The implantable electrode is about the size of a quarter and has a 10-centimetre wire. The device is placed under the scalp under local anaesthetic, just behind the ear, and connected wirelessly to an adhesive module behind the ear via an external recorder. This setup makes it possible to monitor brain waves over long periods of time and with high precision, without burdening the patient with hospital admissions or cumbersome equipment.
The research
For the study, ten adults with therapy-resistant epilepsy were monitored for a period of 15 months. They kept a symptom diary, wore a fitness tracker and collected brain activity data via the sqEEG system. In total, nearly 72,000 hours of brain data were recorded, detecting 754 seizures.
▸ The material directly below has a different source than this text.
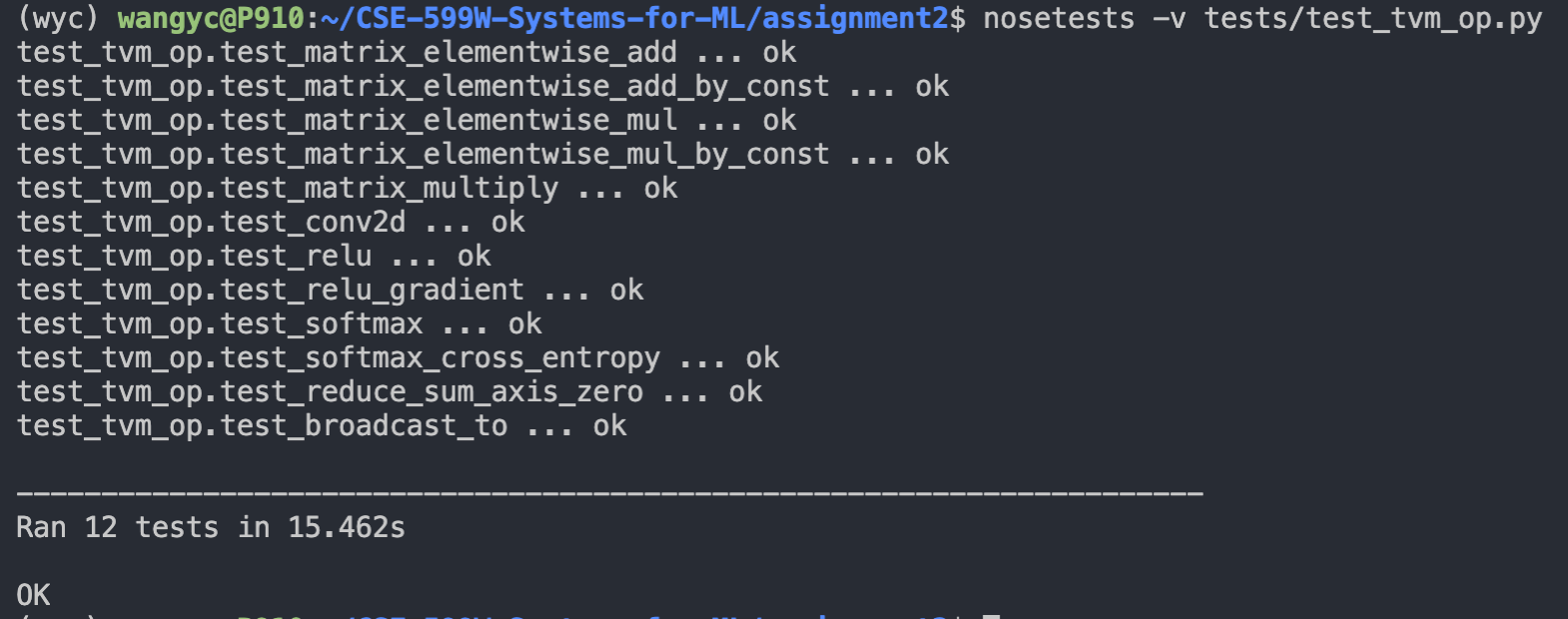Click the final OK status text
This screenshot has height=619, width=1568.
tap(33, 596)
The results show that the traditional use of symptom diaries is far from reliable. Only 48 percent of the seizures recorded by the sqEEG system also appeared in the patient's diary. Conversely, more than a quarter of the seizures reported by patients themselves had no measurable correlation with epileptic activity. In addition, the system was also able to classify the type of seizure more accurately than the patient themselves. The findings have been published in the scientific journal Epilepsia.
Important for treatment-resistant epilepsy
Professor Mark Richardson, Professor of Epilepsy at King's IoPPN and lead author of the study, emphasises the importance of objective data in the treatment of treatment-resistant epilepsy. ‘This technology offers a reliable alternative to self-reporting, which is often incomplete or inaccurate. Thanks to this system, we can better understand epilepsy and develop personalised treatment strategies.’
‘The ability to continuously collect data on the type and timing of seizures provides clinicians with valuable insights that are otherwise difficult to obtain. This can greatly improve the quality of care and treatment outcomes,’ adds Dr. Pedro Viana, neurologist and co-investigator.
Technological milestone
The study is also considered a milestone from a technological perspective. Jonas Duun-Henriksen, Senior Director AI & Science at UNEEG Medical, states: ‘Although we had already heard positive experiences from users, this is the first long-term study to quantitatively demonstrate how effective and useful our technology is in practice.’
The researchers point out that further research with larger groups is needed to further substantiate the clinical added value of sqEEG. Nevertheless, the system already appears to be a promising step towards better diagnosis and treatment of epilepsy in everyday practice.
Innovations in epilepsy treatment
In the PROSE study, the Kempenhaeghe expertise centre, together with SEIN and New Life Wearables, is investigating whether a smart breath test (eNose technology via the ‘BreathPass’) can predict epileptic seizures based on volatile organic compounds (VOCs) in exhaled air. The measurements are carried out in the controlled environment of the Epilepsy Monitoring Unit (EMU), with the aim of accurately linking seizure patterns to changes in the breathing profile. The use of AI enables early signals to be recognised, offering prospects for improved safety and quality of life for people with epilepsy. Although the research is still in its infancy, preliminary results show promising potential for future home monitoring.
Last year, the Maastro radiotherapy centre in Maastricht launched a study into an innovative application of precision radiation in the treatment of therapy-resistant epilepsy. The study involved patients for whom medication is ineffective or for whom brain surgery is not an option. The technique focuses a high dose of radiation very precisely on the specific area of the brain where epileptic seizures begin, with promising international results: in most patients, the number of seizures decreases significantly within two years, and some become completely seizure-free. In the PRECISION study, participants are divided into two groups: immediate treatment versus standard care with later radiation, in order to compare effectiveness.